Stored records
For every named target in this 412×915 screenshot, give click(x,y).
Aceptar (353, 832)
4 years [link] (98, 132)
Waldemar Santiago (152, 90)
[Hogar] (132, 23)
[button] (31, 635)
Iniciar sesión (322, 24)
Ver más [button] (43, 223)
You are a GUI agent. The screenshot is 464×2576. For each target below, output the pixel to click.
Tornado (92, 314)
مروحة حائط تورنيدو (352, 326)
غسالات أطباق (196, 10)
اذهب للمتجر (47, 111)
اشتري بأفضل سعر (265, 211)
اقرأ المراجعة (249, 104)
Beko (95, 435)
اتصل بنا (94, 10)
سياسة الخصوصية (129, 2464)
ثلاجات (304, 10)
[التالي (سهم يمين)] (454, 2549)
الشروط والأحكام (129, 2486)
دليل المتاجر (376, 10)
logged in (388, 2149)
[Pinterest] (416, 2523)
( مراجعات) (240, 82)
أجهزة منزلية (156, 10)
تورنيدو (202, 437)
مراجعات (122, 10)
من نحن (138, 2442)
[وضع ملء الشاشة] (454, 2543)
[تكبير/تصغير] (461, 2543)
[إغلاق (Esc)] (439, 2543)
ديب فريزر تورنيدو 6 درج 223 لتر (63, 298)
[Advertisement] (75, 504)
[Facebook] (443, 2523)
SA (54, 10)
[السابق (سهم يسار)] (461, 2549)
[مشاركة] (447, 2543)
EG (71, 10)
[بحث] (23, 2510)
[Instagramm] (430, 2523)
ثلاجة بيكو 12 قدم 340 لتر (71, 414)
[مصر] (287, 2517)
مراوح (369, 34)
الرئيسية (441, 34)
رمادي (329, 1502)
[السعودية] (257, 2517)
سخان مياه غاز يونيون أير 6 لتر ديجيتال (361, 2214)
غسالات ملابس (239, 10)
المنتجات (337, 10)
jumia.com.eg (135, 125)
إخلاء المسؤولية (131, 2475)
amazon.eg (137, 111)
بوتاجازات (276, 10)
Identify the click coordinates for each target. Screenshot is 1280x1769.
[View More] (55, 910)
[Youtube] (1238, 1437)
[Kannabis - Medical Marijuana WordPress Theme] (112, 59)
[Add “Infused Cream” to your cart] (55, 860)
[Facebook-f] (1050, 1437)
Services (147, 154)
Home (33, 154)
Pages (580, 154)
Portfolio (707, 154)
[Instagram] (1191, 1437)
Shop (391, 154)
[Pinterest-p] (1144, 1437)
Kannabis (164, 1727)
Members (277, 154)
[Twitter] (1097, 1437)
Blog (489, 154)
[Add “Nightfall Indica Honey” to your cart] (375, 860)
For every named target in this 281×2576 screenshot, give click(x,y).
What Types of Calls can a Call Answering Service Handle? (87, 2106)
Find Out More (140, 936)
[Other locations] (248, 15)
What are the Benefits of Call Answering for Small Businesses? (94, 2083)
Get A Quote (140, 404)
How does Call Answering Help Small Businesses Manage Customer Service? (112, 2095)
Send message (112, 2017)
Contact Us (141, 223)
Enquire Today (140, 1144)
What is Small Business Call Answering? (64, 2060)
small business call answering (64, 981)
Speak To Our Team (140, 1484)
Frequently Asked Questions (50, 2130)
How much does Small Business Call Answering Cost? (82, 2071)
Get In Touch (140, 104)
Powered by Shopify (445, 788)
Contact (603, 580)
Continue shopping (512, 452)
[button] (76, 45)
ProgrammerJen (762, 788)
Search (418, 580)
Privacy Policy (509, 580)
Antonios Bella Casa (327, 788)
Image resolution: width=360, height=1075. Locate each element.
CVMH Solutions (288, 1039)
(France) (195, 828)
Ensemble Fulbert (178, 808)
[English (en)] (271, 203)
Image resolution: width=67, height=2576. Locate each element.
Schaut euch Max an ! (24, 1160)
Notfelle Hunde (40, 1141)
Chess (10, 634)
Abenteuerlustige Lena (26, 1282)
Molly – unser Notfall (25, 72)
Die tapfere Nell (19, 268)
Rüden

→ Exercise objective:
Copy out every record above exactly as written.

→ Task result:
For every named target in this 412×915 screenshot, give click(x,y).
Aceptar (353, 832)
4 years [link] (98, 132)
Waldemar Santiago (152, 90)
[Hogar] (132, 23)
[button] (31, 635)
Iniciar sesión (322, 24)
Ver más [button] (43, 223)
You are a GUI agent. The screenshot is 464×2576. For each target below, output the pixel to click.
Tornado (92, 314)
مروحة حائط تورنيدو (352, 326)
غسالات أطباق (196, 10)
اذهب للمتجر (47, 111)
اشتري بأفضل سعر (265, 211)
اقرأ المراجعة (249, 104)
Beko (95, 435)
اتصل بنا (94, 10)
سياسة الخصوصية (129, 2464)
ثلاجات (304, 10)
[التالي (سهم يمين)] (454, 2549)
الشروط والأحكام (129, 2486)
دليل المتاجر (376, 10)
logged in (388, 2149)
[Pinterest] (416, 2523)
( مراجعات) (240, 82)
أجهزة منزلية (156, 10)
تورنيدو (202, 437)
مراجعات (122, 10)
من نحن (138, 2442)
[وضع ملء الشاشة] (454, 2543)
[تكبير/تصغير] (461, 2543)
[إغلاق (Esc)] (439, 2543)
ديب فريزر تورنيدو 6 درج 223 لتر (63, 298)
[Advertisement] (75, 504)
[Facebook] (443, 2523)
SA (54, 10)
[السابق (سهم يسار)] (461, 2549)
[مشاركة] (447, 2543)
EG (71, 10)
[بحث] (23, 2510)
[Instagramm] (430, 2523)
ثلاجة بيكو 12 قدم 340 لتر (71, 414)
[مصر] (287, 2517)
مراوح (369, 34)
الرئيسية (441, 34)
رمادي (329, 1502)
[السعودية] (257, 2517)
سخان مياه غاز يونيون أير 6 لتر ديجيتال (361, 2214)
غسالات ملابس (239, 10)
المنتجات (337, 10)
jumia.com.eg (135, 125)
إخلاء المسؤولية (131, 2475)
amazon.eg (137, 111)
بوتاجازات (276, 10)
Identify the click coordinates for each target. Screenshot is 1280x1769.
[View More] (55, 910)
[Youtube] (1238, 1437)
[Kannabis - Medical Marijuana WordPress Theme] (112, 59)
[Add “Infused Cream” to your cart] (55, 860)
[Facebook-f] (1050, 1437)
Services (147, 154)
Home (33, 154)
Pages (580, 154)
Portfolio (707, 154)
[Instagram] (1191, 1437)
Shop (391, 154)
[Pinterest-p] (1144, 1437)
Kannabis (164, 1727)
Members (277, 154)
[Twitter] (1097, 1437)
Blog (489, 154)
[Add “Nightfall Indica Honey” to your cart] (375, 860)
For every named target in this 281×2576 screenshot, give click(x,y).
What Types of Calls can a Call Answering Service Handle? (87, 2106)
Find Out More (140, 936)
[Other locations] (248, 15)
What are the Benefits of Call Answering for Small Businesses? (94, 2083)
Get A Quote (140, 404)
How does Call Answering Help Small Businesses Manage Customer Service? (112, 2095)
Send message (112, 2017)
Contact Us (141, 223)
Enquire Today (140, 1144)
What is Small Business Call Answering? (64, 2060)
small business call answering (64, 981)
Speak To Our Team (140, 1484)
Frequently Asked Questions (50, 2130)
How much does Small Business Call Answering Cost? (82, 2071)
Get In Touch (140, 104)
Powered by Shopify (445, 788)
Contact (603, 580)
Continue shopping (512, 452)
[button] (76, 45)
ProgrammerJen (762, 788)
Search (418, 580)
Privacy Policy (509, 580)
Antonios Bella Casa (327, 788)
Image resolution: width=360, height=1075. Locate each element.
CVMH Solutions (288, 1039)
(France) (195, 828)
Ensemble Fulbert (178, 808)
[English (en)] (271, 203)
Image resolution: width=67, height=2576. Locate each element.
Schaut euch Max an ! (24, 1160)
Notfelle Hunde (40, 1141)
Chess (10, 634)
Abenteuerlustige Lena (26, 1282)
Molly – unser Notfall (25, 72)
Die tapfere Nell (19, 268)
Rüden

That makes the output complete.